Fotografía de la Agencia Efe

Escrito por Fernando Larraz y publicado originalmente en la Revista Contrapunto.

No cantaremos en tierra de extraños, la anterior novela de Ernesto Pérez Zúñiga (Madrid, 1971), estaba protagonizada por dos combatientes republicanos refugiados en Francia tras la guerra civil que realizan una peligrosa y romántica operación de incursión en la España de 1944. A estos dos amigos, Ramón Montenegro y Manuel Juanmaría, los volvemos a encontrar, ya mayores, regresados a España y en plena Transición, en Escarcha. El primero es abuelo del protagonista, de nombre Manuel en honor al viejo camarada Juanmaría, aunque lo conocen por la apócope de su apellido, «Monte». Monte vive en Granada, a la que se refiere metafóricamente como Escarcha para significar su quietismo provinciano. La novela es un relato del complejo y casi siempre escabroso camino de maduración hacia la adultez que recorre este chico a través de momentos clave: el abuso que sufre por uno de sus profesores, la muerte de su padre, la separación de la fe religiosa, el amanecer de la sexualidad, el desengaño amoroso, el descubrimiento de la literatura y también de la traición, de la violencia y, en general, de la ambigüedad moral de los sentimientos. En todo ello es alumbrado por el ejemplo de sus abuelos, no solo del paterno, ya viudo y siempre leal a los valores republicanos, sino también de los abuelos maternos, de su religiosidad bondadosa y de su inocente conservadurismo.

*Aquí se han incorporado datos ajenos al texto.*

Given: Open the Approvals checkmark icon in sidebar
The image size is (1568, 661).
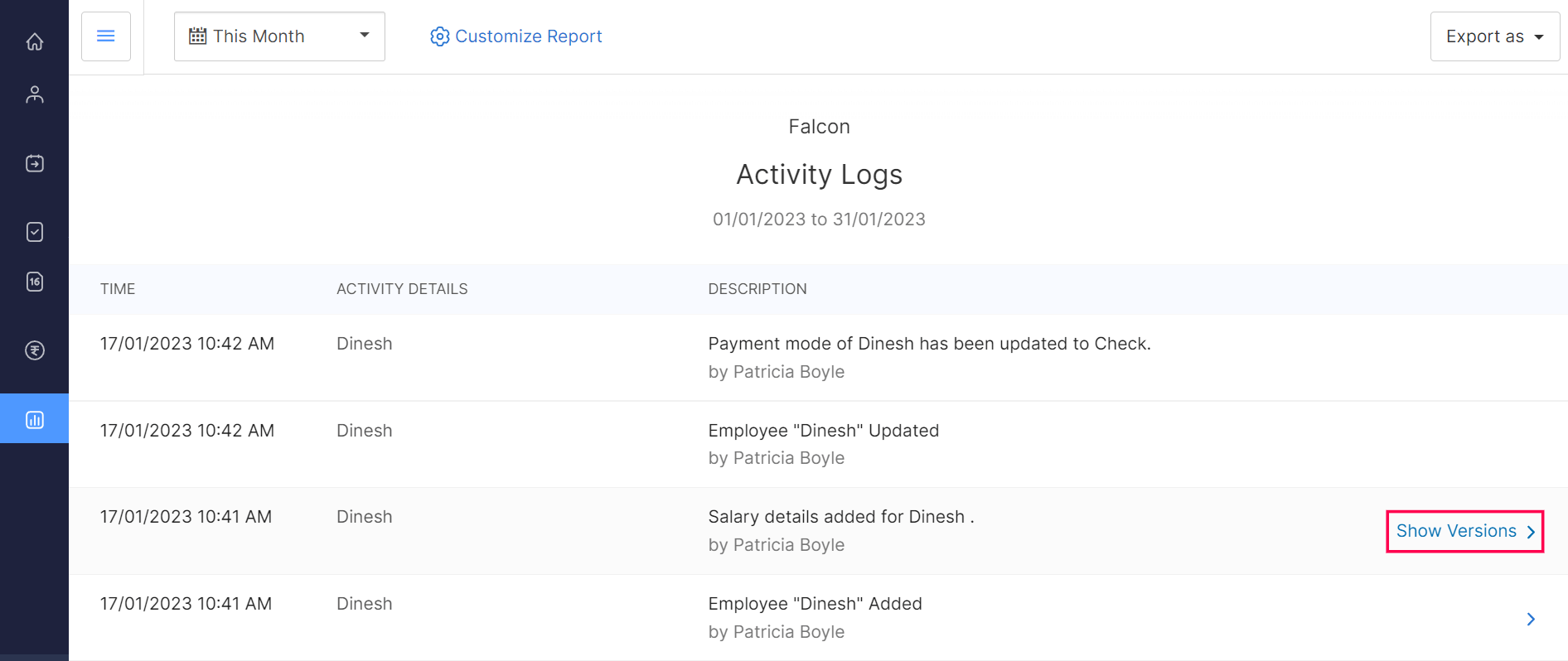Looking at the screenshot, I should click(x=34, y=232).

A Monte lo definen su despierta conciencia, la nobleza de sus sentimientos y la resistencia a permitir que estos se corrompan al madurar. Con los adultos tiene una relación conflictiva: no quiere parecerse a ellos porque sabe que ello implicaría punzantes renuncias, pero sabe que hay una cierta fatalidad que hace que la resistencia resulte inútil. Celebra, por encima de todo, el amor, la amistad y la poesía. Pérez Zúñiga derrocha habilidad para dotar a su protagonista de una dignidad inquebrantable que no merma el hecho de que, a veces, actúe con cierto aturdimiento, vacile en sus decisiones y sea incapaz de racionalizar el mundo cambiante a su alrededor y de actuar con determinación en él. Lo trascendental, sin embargo, es que es un joven grave y cabal que siempre va tras la justicia, la verdad y la belleza y que a través de ellas arriba, al final de la historia, en un simbólico baño iniciático, en la tolerancia y la compasión. En ese desconcierto que es crecer, Monte busca héroes literarios para tratar de evitar perderse y ahí aparecen Baroja y Lorca, entre otros.

Al igual que en No cantaremos en tierra de extraños, el elemento maravilloso está presente, aunque más sutilmente. Lo busca Monte para explicarse aquello que le ocurre: mitifica a su difunto padre, cuya presencia cree descubrir constantemente, realiza actos paganos, fetichiza como símbolos algunos objetos cotidianos… Hay una necesidad en él de no perder cierta conexión telúrica con el universo y de ahí su relación con Paula, una lejana pariente del pueblo de sus abuelos. Monte se afana en experimentar la realidad de su mundo y en evaluarla con rigor, también con equidad, aunque esto le produzca dolorosos desgarros cada vez que se topa con la poquedad y mezquindad. Sin embargo, en Monte siempre hay un resto de piedad hacia las limitaciones humanas. Ello no obsta para que la novela haya abordado sin tapujos vicios sociales cuya crítica, si no es el objetivo de la narración, deviene elemento clave para la estructuración de la sensibilidad de Monte y, sobre todo, para la caracterización de un tiempo en nada idealizado: la hipocresía católica, la formas de violencia sexista, la atávica homofobia o la vigilancia de un tradicionalismo ortodoxo, junto con elementos clave en la formación de la generación de Monte (el poder devastador de las drogas, por ejemplo), tienen presencia fundamental en estas páginas. Para conseguir este complejo retrato personal y generacional, Pérez Zúñiga ha poblado el universo del protagonista con un prolijo coro de personajes dotados de hondo aliento que dotan de autenticidad al mundo de Escarcha y de identidad a Monte.

Lo dicho basta para valorar Escarcha, sobre todo por su equilibrada sensibilidad, como una novela excepcionalmente hermosa e intensamente literaria. Un texto que supera inteligentemente la falsa antinomia entre idealismo y realismo, una novela de formación que huye de fáciles moralismos, en fin, una novela de lectura muy perdurable.